Interesting. I'll definitely give this a try at some point though I don't really mind GS and Silicone. I like to set up my vivs well before I ever plan on adding frogs, but good to know for those last minute set-ups.

I've only used Gorilla Glue in dabs to mount Tillendsias and patch up areas of the GS poking through, how much does/can it expand?

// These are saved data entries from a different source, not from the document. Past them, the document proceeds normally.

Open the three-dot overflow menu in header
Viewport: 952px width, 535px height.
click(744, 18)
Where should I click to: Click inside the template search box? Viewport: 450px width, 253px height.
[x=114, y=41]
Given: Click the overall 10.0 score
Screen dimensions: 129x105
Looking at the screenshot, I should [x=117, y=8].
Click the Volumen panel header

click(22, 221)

do you have any pics that you can post?

thanks


----------



## vjf000 (Jun 14, 2008)

I do silicone the lower panel of glass to the tank and seal inside of frame with black silicone first. i will add pics


----------



## vjf000 (Jun 14, 2008)

some pics to look at


----------



## frogmanroth (May 23, 2006)

ummm looks like those luecs could use some place to hide,


----------



## vjf000 (Jun 14, 2008)

good point, I thought they were getting closer to heat source up there.


----------



## frogface (Feb 20, 2010)

You're a genius! 

I think I'll give this a try on my next tank, glue-rope-viny things and all.

eta: oh wait, one possible drawback. Can you stick things into the glue background?


----------



## davecalk (Dec 17, 2008)

frogface said:


> You're a genius!
> 
> I think I'll give this a try on my next tank, glue-rope-viny things and all.
> 
> eta: oh wait, one possible drawback. Can you stick things into the glue background?

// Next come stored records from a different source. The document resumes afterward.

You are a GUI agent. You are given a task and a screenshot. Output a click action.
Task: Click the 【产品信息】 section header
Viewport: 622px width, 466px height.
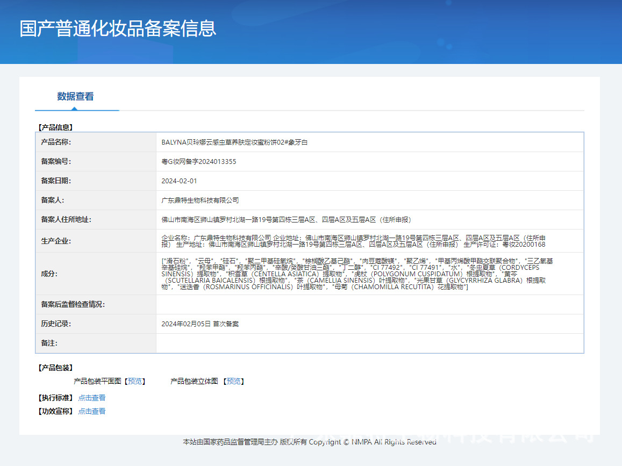[55, 127]
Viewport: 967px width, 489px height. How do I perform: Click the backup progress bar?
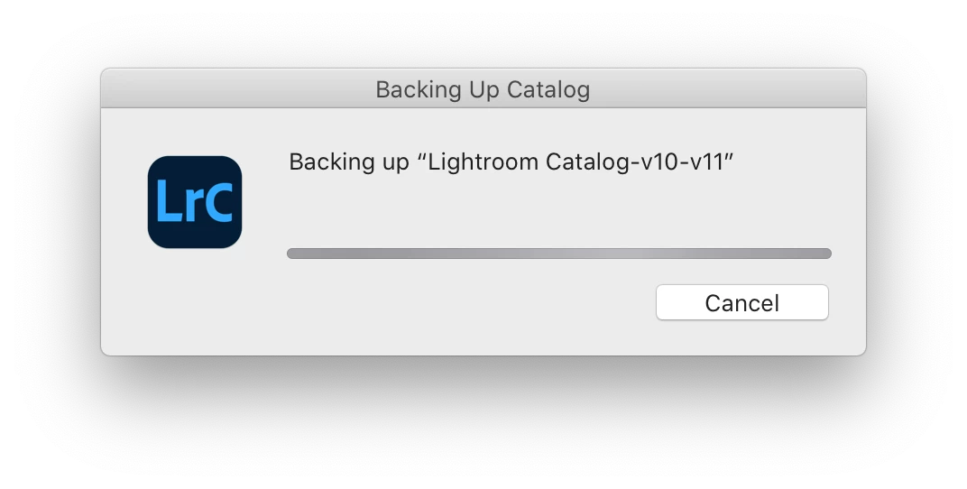click(559, 254)
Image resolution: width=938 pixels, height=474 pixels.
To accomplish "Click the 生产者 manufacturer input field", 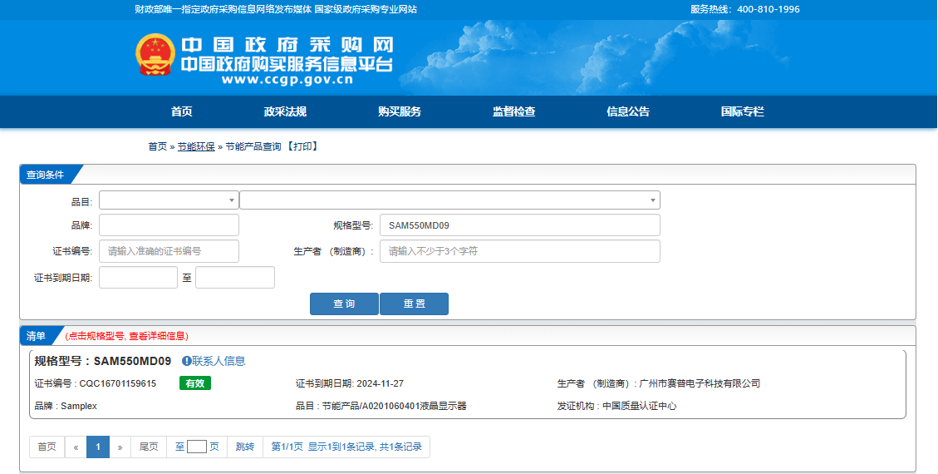I will tap(519, 251).
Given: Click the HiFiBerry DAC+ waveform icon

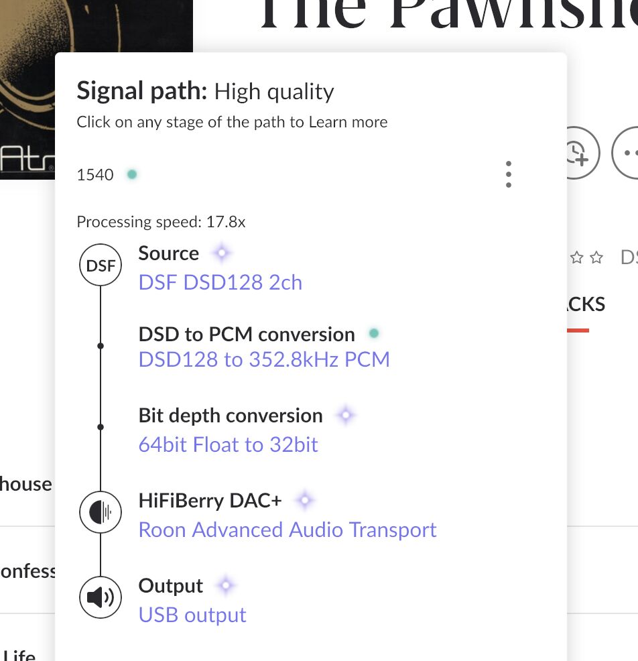Looking at the screenshot, I should click(101, 513).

Yes you can. As it cures, it becomes expanding foam. You can also use plastic food wrap or plastic grocery bags to compress, shape, and sculpt the foam background as it expands. That way you can sculpt and shape the foam as it expands which is easier and faster than waiting until it partially sets up like you are doing now. The foam will not adhere to the polypropylene plastic. You can give your background a rock like texture. 

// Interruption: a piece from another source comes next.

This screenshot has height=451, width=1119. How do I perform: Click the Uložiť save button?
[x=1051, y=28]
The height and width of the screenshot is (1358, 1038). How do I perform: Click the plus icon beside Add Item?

I describe the process in a fair amount of detail Making Colored Foam / Rock Walls / Etc.


----------



## frogface (Feb 20, 2010)

Thank you, that is great info!


----------



## Arrynia (Dec 27, 2009)

Awesome! I've been thinking of ways to do a background on my next viv and really didn't want to do the great stuff/silicone method. I'll give this a try!


----------



## chinoanoah (Mar 9, 2009)

Can you post a video of this next time you do it?


----------



## Nicholas (Mar 16, 2010)

frogface said:


> You're a genius!
> 
> I think I'll give this a try on my next tank, glue-rope-viny things and all.
> 
> eta: oh wait, one possible drawback. Can you stick things into the glue background?


Yes you can I use Gorilla Glue to stick things (EVEN EXTREMELY LARGE THINGS) to the back ground. Gorilla Glue is much much stronger than Great Stuff, and takes a fraction of the time to cure. These to unique qualities allow you to place large objects with on end hold it for a few minutes or support it with something else and it will hold there for a VERY VERY long time.

IMHO it is better than Great Stuff & Silicone method and above all CHEAPER!

Gorilla Glue is pretty expensive as is, but it is cheaper than buying a couple cans of Great Stuff and Silicone. 

It will expand as much as Great Stuff providing you use enough water and glue so a little experimenting prior to using would be advised. and a little of the stuff goes a long way. (always remember that little bit if you decide to use Gorilla Glue... A Little Goes A Long Way)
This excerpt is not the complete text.